>> Begin Text passage

At December 31, 2001, we had $20.2 million and $3.6 million of commercial and
multi-family real estate loans, which represented 12.03% and 2.16%, of the gross
loan portfolio.

                                       8





                  The commercial and multi-family real estate loan portfolio is
secured primarily by retail properties, apartments, churches and real estate
located in Huntington and Allen Counties, Indiana. Commercial and multi-family
real estate loans generally have terms that do not exceed 15 years and a variety
of rate adjustment features and other terms. Generally, the loans are made in
amounts up to 75% of the lesser of the appraised value or sales price of the
security property. We currently offer one-year, three-year and five-year
adjustable-rate commercial and multi-family real estate loans (where the terms
are fixed for the first one-year, three-years and five-years, respectively, and
thereafter adjust annually) with a margin over a designated index. In
underwriting these loans, we analyze the financial condition of the borrower,
the borrower's credit history, and the reliability and predictability of the
cash flow generated by the property securing the loan. We generally require
personal guaranties of the borrowers. Appraisals on properties securing
commercial real estate loans originated by us are performed by independent
appraisers, to the extent required by federal regulations.

                  Multi-family and commercial real estate loans generally
present a higher level of risk than loans secured by one- to four-family
residences. This greater risk is due to several factors, including the
concentration of principal in a limited number of loans and borrowers, the
effect of general economic conditions on income producing properties and the
increased difficulty of evaluating and monitoring these types of loans.
Furthermore, the repayment of loans secured by multi-family and commercial real
estate is typically dependent upon the successful operation of the related real
estate project. If the cash flow from the project is reduced (for example, if
leases are not obtained or renewed, or a bankruptcy court modifies a lease term,
or a major tenant is unable to fulfill its lease obligations), the borrower's
ability to repay the loan may be impaired.

                  Construction or Development Lending. At December 31, 2001, we
had $6.4 million of construction or development loans. We offer loans to both
builders and borrowers for the construction of one- to four-family residences,
and to a lesser extent, commercial real estate and multi-family properties.
Currently, such loans are offered with fixed or adjustable rates of interest. At
December 31, 2001, we had $4.7 million and $1.6 million of fixed-rate and
adjustable-rate construction or development loans, respectively, which
represented 2.80% and 0.95%, respectively, of our gross loan portfolio.
Following the construction period, these loans may become permanent loans, with
terms for up to 25 years for adjustable-rate loans and 20 years for fixed-rate
loans.

>> End Text passage
>> Begin Rows

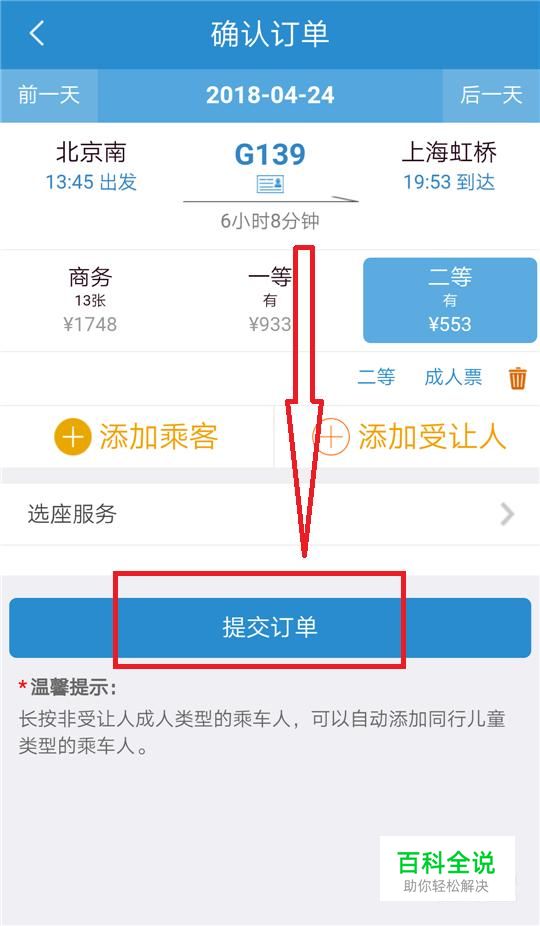
Task: Delete passenger with orange trash icon
Action: [518, 378]
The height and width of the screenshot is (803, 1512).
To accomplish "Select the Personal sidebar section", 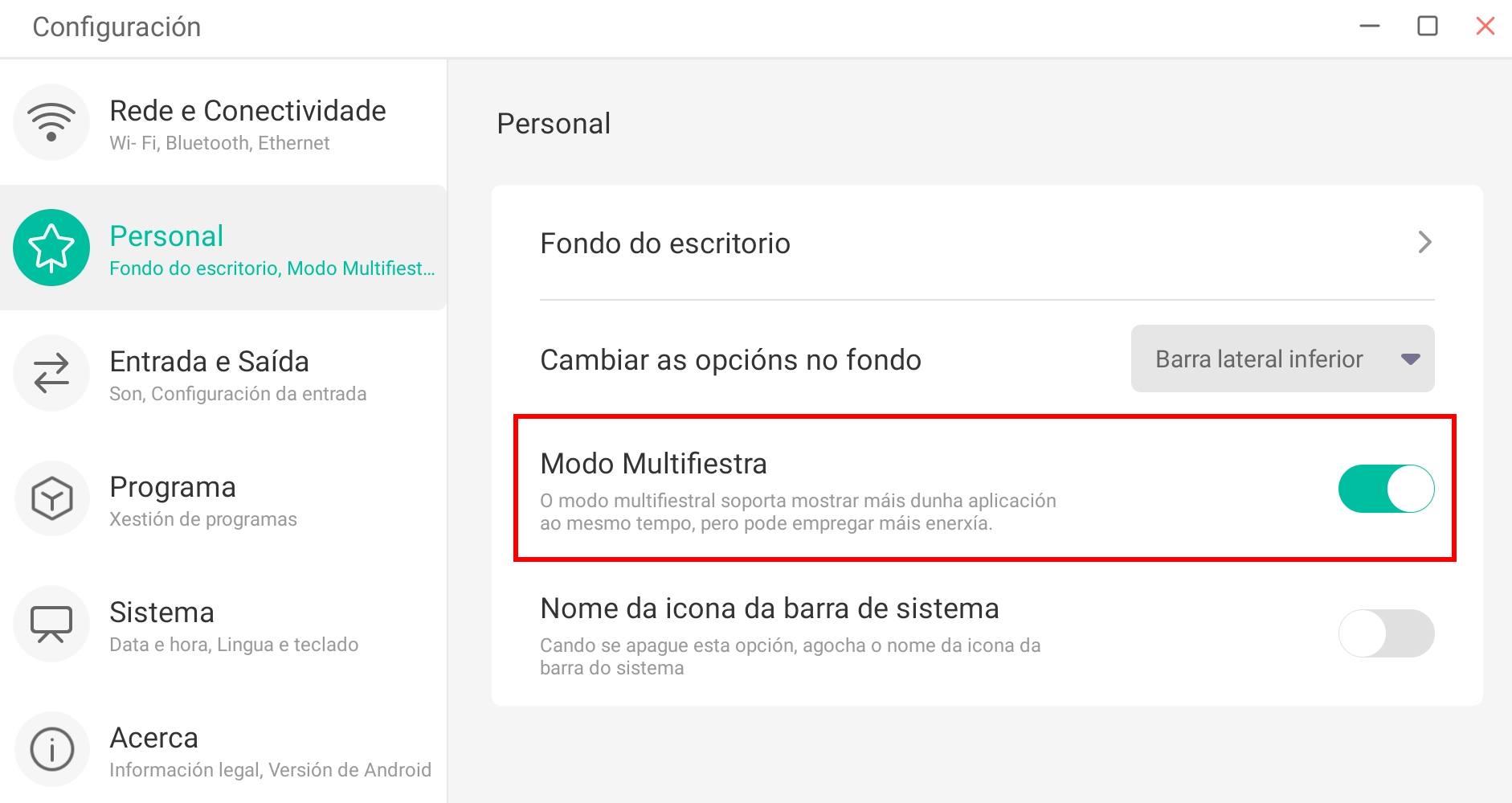I will click(225, 248).
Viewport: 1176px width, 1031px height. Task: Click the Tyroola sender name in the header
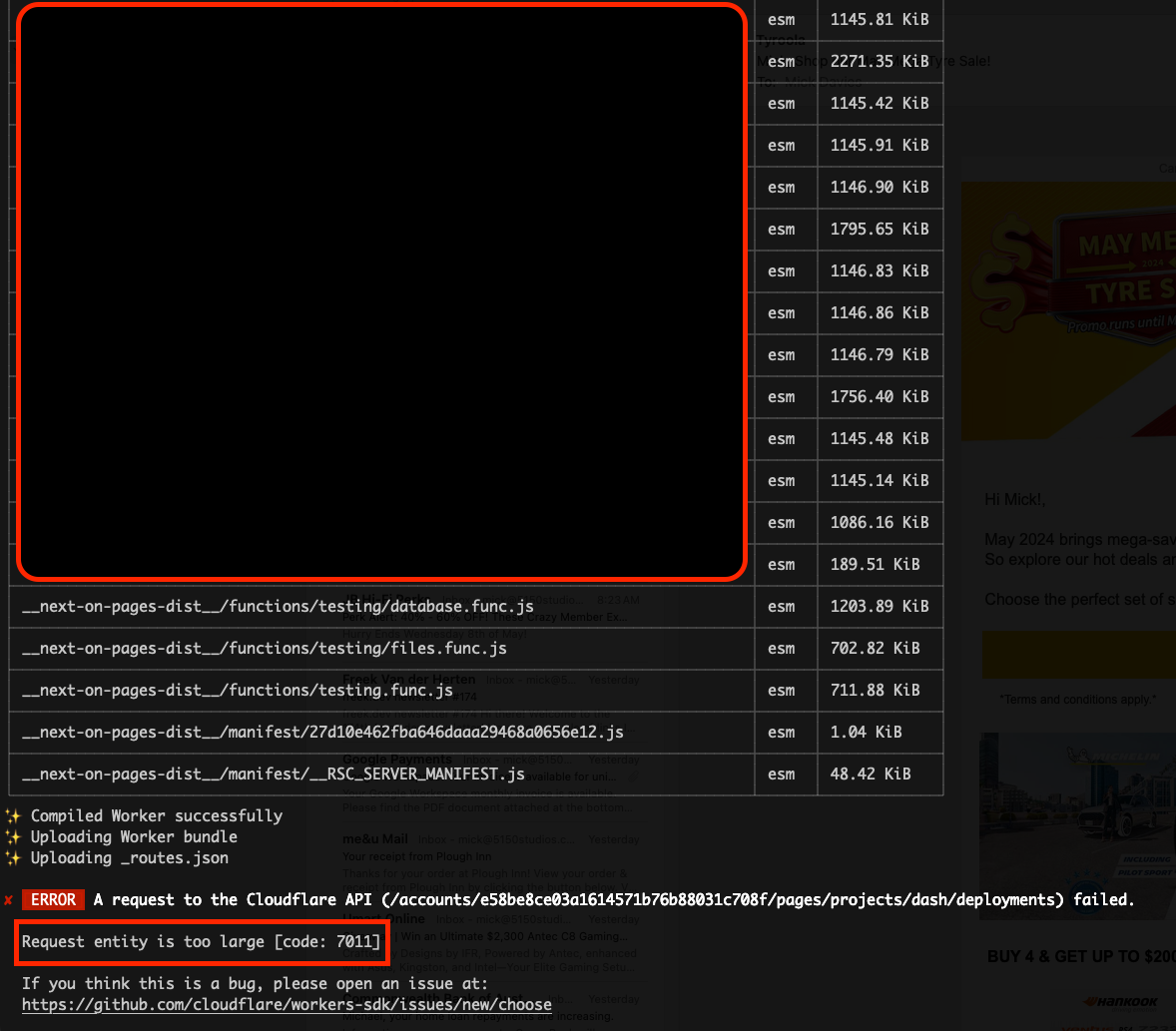click(x=781, y=40)
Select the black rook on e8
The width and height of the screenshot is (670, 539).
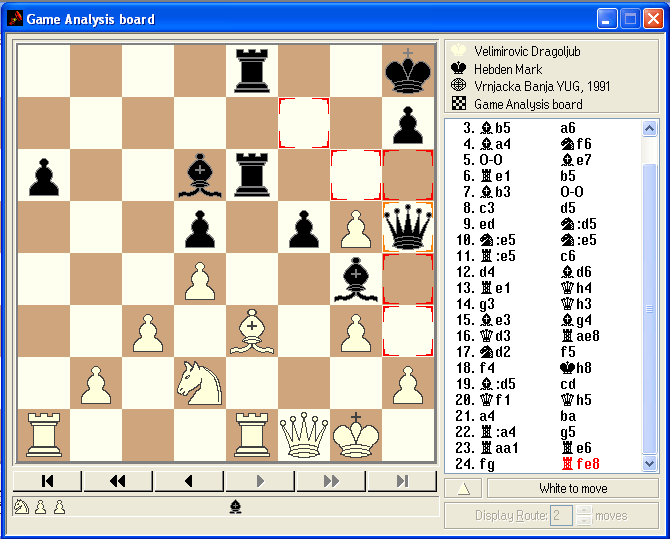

>> End Rows

**Problem A:**
According to the lending passage, up to what share of a security property's value are commercial and multi-family real estate loans generally made?
**Problem B:**
Update the lending passage: begin at the words "Furthermore, the repayment" and stop after "may be impaired.", replacing "major tenant" with "key tenant".

**Exercise solution A:**
Up to 75% of the lesser of the appraised value or sales price of the security property.

**Exercise solution B:**
Furthermore, the repayment of loans secured by multi-family and commercial real
estate is typically dependent upon the successful operation of the related real
estate project. If the cash flow from the project is reduced (for example, if
leases are not obtained or renewed, or a bankruptcy court modifies a lease term,
or a key tenant is unable to fulfill its lease obligations), the borrower's
ability to repay the loan may be impaired.